## GOAL OF THE EXERCISE
Update the melanoma text by rewriting everything from "In men, melanoma" down to "the lower legs." with "upper body" changed to "torso".

[EXERCISE TEXT Boundary: Start]

Melanoma is the most serious type of skin cancer.
Melanoma is the most serious type of skin cancer. It begins in skin cells called melanocytes.
Melanocytes are the cells that make melanin, which gives skin its color. Melanin also protects the deeper layers of the skin from the sun’s harmful ultraviolet (UV) rays.
When people spend time in the sunlight, the melanocytes make more melanin and cause the skin to tan. This also happens when skin is exposed to other forms of ultraviolet light (such as in a tanning booth). If the skin receives too much ultraviolet light, the melanocytes may begin to grow abnormally and become cancerous. This condition is called melanoma.
How and where does melanoma appear?
The first sign of melanoma is often a change in the size, shape, or color of a mole. But melanoma can also appear on the body as a new mole.
In men, melanoma most often shows up:
on the upper body, between the shoulders and hips
on the head and neck
In women, melanoma often develops on the lower legs.

[EXERCISE TEXT Boundary: End]
[RECORDED DATA Boundary: Start]

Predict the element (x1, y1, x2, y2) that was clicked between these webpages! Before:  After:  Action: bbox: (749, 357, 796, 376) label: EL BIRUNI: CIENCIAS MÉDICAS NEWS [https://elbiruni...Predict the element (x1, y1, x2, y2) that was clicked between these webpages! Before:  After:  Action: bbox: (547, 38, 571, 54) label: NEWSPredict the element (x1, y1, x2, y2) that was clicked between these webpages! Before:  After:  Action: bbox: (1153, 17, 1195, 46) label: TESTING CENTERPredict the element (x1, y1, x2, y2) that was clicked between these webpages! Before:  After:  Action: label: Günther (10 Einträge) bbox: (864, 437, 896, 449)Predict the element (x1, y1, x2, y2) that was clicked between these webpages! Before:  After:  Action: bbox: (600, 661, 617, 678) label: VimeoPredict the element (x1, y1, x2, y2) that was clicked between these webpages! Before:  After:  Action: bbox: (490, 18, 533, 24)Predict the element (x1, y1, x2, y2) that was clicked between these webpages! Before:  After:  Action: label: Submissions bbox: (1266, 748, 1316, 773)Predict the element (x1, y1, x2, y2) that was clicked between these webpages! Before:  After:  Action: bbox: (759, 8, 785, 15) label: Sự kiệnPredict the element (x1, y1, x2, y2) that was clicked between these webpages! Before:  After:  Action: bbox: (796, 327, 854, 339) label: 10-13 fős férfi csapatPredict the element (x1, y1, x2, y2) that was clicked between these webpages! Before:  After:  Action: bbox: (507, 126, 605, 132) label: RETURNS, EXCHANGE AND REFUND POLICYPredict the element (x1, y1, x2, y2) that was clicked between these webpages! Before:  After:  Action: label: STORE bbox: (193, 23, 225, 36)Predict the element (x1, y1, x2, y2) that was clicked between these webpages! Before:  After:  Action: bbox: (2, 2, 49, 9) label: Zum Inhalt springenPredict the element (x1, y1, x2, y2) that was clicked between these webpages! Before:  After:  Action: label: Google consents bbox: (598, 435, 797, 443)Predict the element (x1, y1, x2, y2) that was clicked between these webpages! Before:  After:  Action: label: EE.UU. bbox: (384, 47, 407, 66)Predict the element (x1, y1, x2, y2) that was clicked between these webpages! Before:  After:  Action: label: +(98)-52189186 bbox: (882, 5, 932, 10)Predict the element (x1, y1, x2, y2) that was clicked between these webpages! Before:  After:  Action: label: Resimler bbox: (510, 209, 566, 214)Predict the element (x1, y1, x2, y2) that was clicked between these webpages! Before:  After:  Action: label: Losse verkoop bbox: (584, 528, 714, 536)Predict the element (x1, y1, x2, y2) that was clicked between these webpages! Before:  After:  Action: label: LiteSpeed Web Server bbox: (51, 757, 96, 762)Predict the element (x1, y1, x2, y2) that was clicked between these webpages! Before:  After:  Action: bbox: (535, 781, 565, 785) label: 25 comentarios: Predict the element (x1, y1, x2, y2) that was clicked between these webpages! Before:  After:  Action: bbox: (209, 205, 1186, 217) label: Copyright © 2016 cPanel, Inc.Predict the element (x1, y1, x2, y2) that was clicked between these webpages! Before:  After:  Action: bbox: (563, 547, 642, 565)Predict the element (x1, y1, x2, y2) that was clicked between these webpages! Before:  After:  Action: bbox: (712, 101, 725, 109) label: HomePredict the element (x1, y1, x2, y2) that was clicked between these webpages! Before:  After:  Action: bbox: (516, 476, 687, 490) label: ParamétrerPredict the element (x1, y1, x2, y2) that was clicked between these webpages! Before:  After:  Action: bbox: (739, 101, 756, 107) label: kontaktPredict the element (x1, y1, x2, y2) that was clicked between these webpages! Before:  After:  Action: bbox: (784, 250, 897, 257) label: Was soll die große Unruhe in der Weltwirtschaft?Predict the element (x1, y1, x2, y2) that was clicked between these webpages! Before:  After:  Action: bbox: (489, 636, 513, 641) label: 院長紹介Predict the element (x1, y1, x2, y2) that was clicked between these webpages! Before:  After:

[RECORDED DATA Boundary: End]

## TASK ANSWER
In men, melanoma most often shows up:
on the torso, between the shoulders and hips
on the head and neck
In women, melanoma often develops on the lower legs.